BEKASI – Badan Penanggulangan Bencana Daerah (BPBD) Kabupaten Bekasi melakukan penyisiran di Desa Hurip Jaya, untuk mengevakuasi warga yang terdampak banjir di wilayah tersebut, Jumat (23/2/2017).
Salah satu relawan BPDB Kabupaten Bekasi, Budi Jalu, mengungkapkan bahwa kondisi sejumlah korban sangat memprihatinkan. Salah satunya Mulyani (33) yang tengah hamil 10 bulan. Ia membutuhkan penanganan di rumah sakit untuk proses persalinannya.
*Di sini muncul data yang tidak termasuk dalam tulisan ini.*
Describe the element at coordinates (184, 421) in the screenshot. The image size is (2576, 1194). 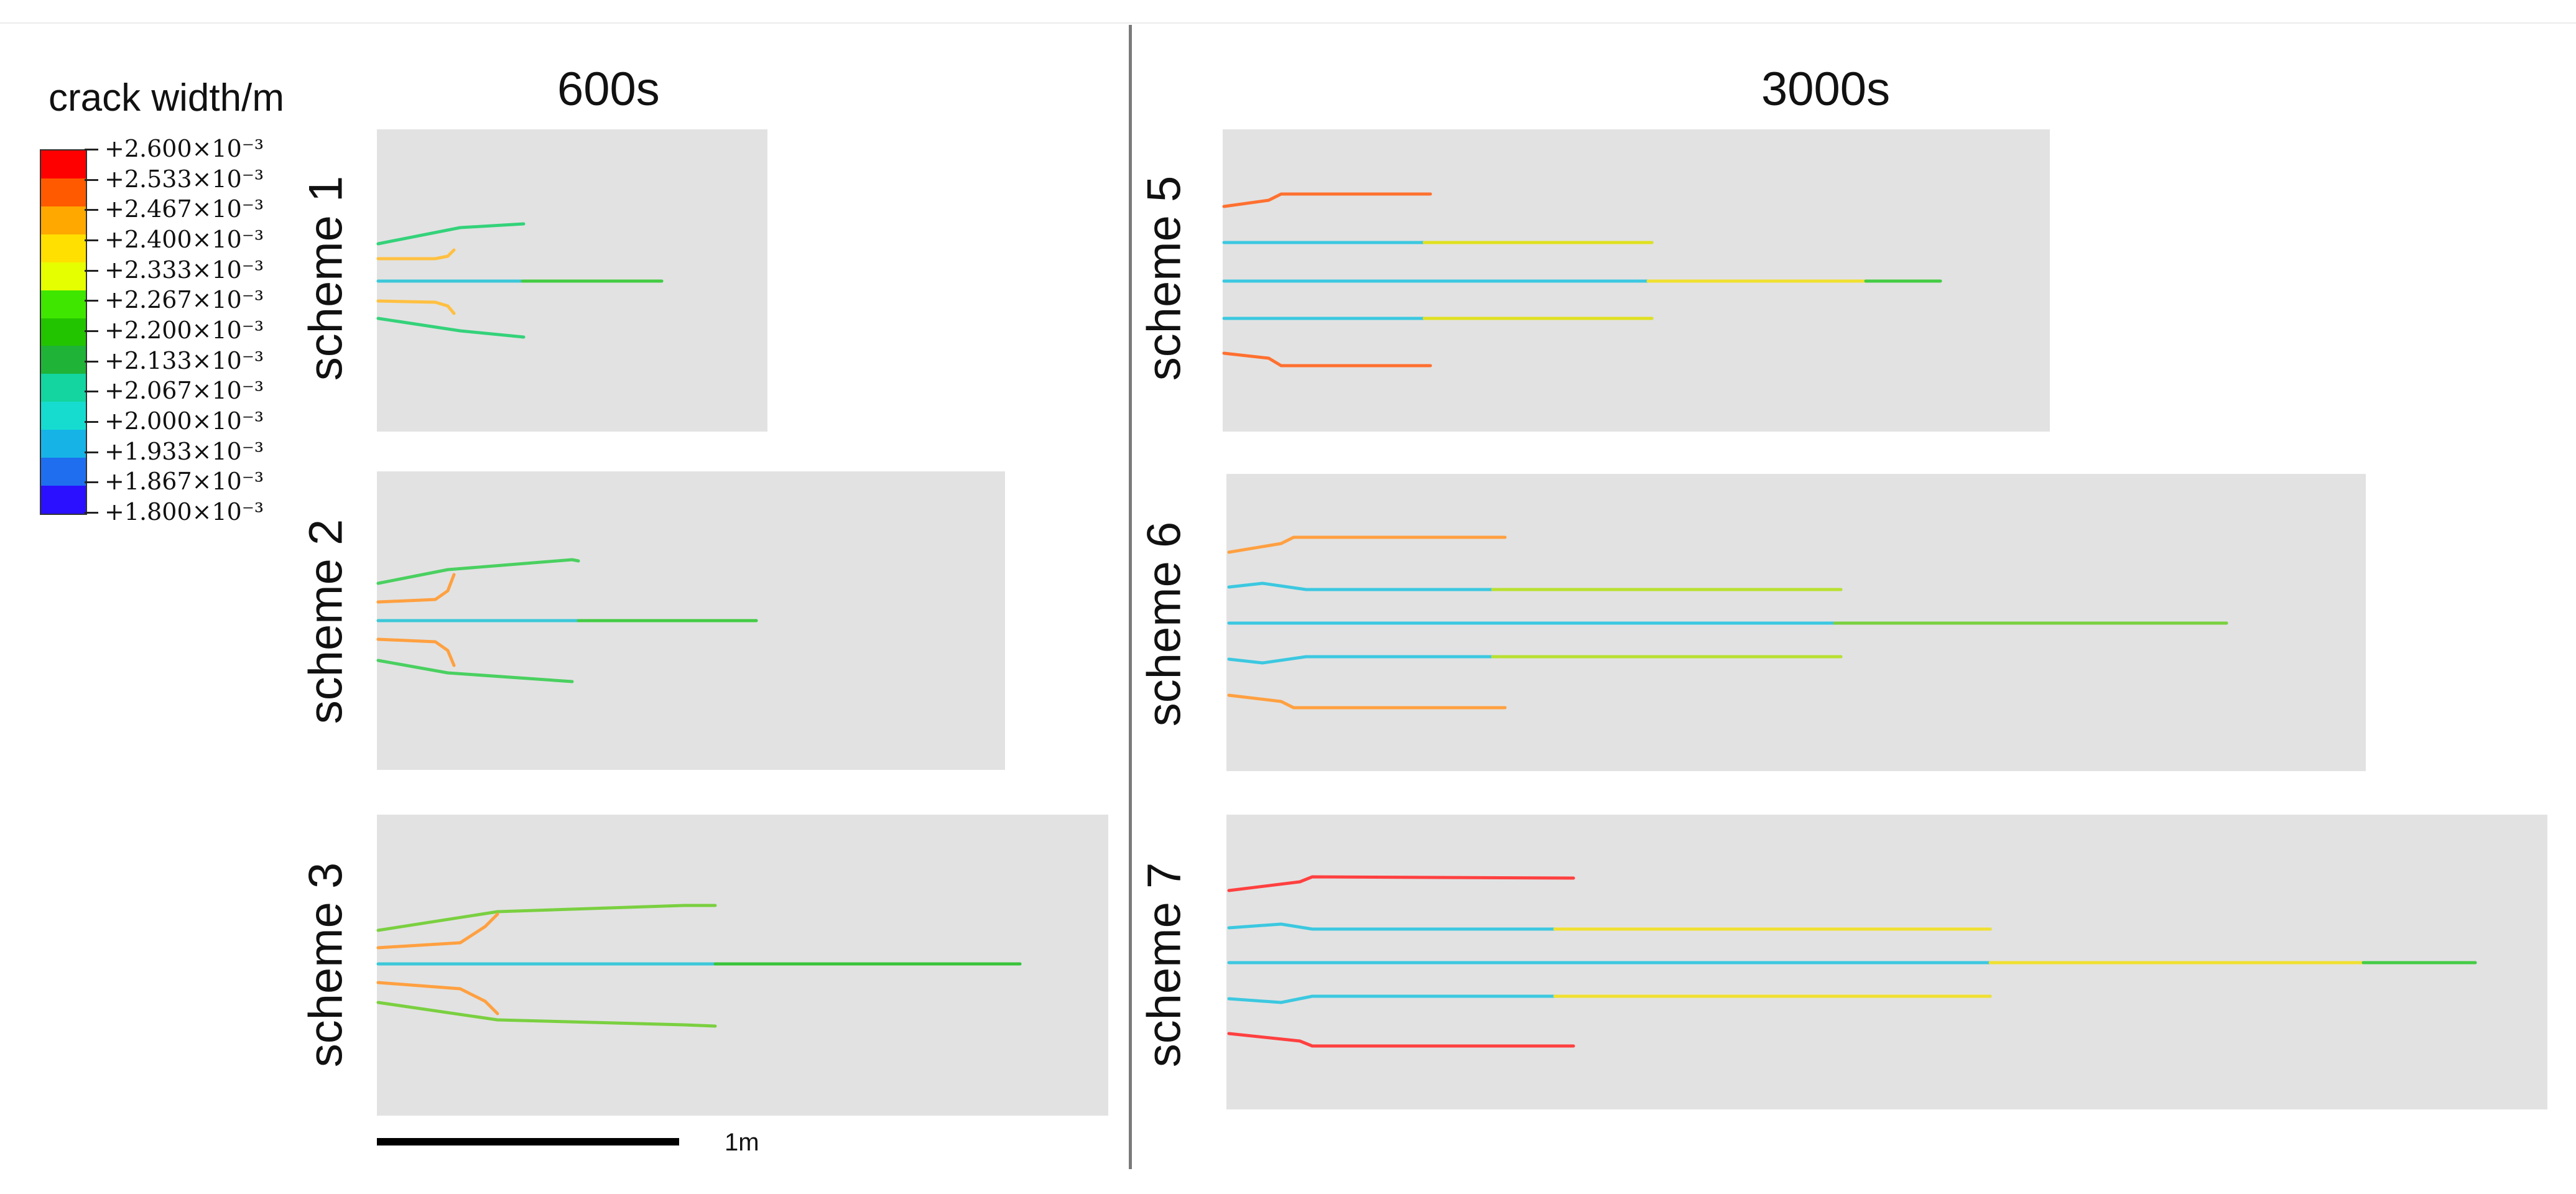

Kemudian Nemi (65) yang bertahan seorang diri di rumahnya yang terendam banjir. "Mereka ditemukan oleh tim relawan BPBD, saat kami lakukan penyisiran di lokasi guna mendata warga yang terdampak musibah banjir di sini. Kami prihatin dan berusaha mengevakuasi ke posko kami, tapi sayang mereka menolak," jelas Budi.
Budi menjelaskan bahwa banjir yang melanda Desa Hurip Jaya sudah terjadi selama sepekan dan hingga saat ini masih berlangsung.
"Dari banjir pertama ketinggian air sempat mencapai 1 meter, tapi sekarang sudah surut dengan ketinggian 30 cm dan membuat beberapa rumah warga masih terendam," kata Budi di lokasi.
BPDB Kabupaten Bekasi juga menemukan Muhammad Al Farizi, bayi berusia empat bulan yang ditemukan dalam kondisi sakit demam pada Kamis malam dan sudah dibawa ke klinik untuk mendapatkan pelayan optimal.
Kemudian tim juga mendata Nema (55) yang masih bertahan di rumahnya meski memiliki penyakit stroke di bagian tangan dan kaki sebelah kanan. Sementara korban bernama Riman (55) ditemukan tim di dalam rumahnya dalam sakit pusing dan mual-mual selama 4 hari. Saat ini Riman belum mendapat penanganan dari pihak kesehatan.
"Kita jemput bola saja, karena mereka memilih bertahan di rumah, jadi kami berikan penanganan medis di rumahnya dan memberikan obat dan keperluan yang mereka butuhkan," pungkas Budi.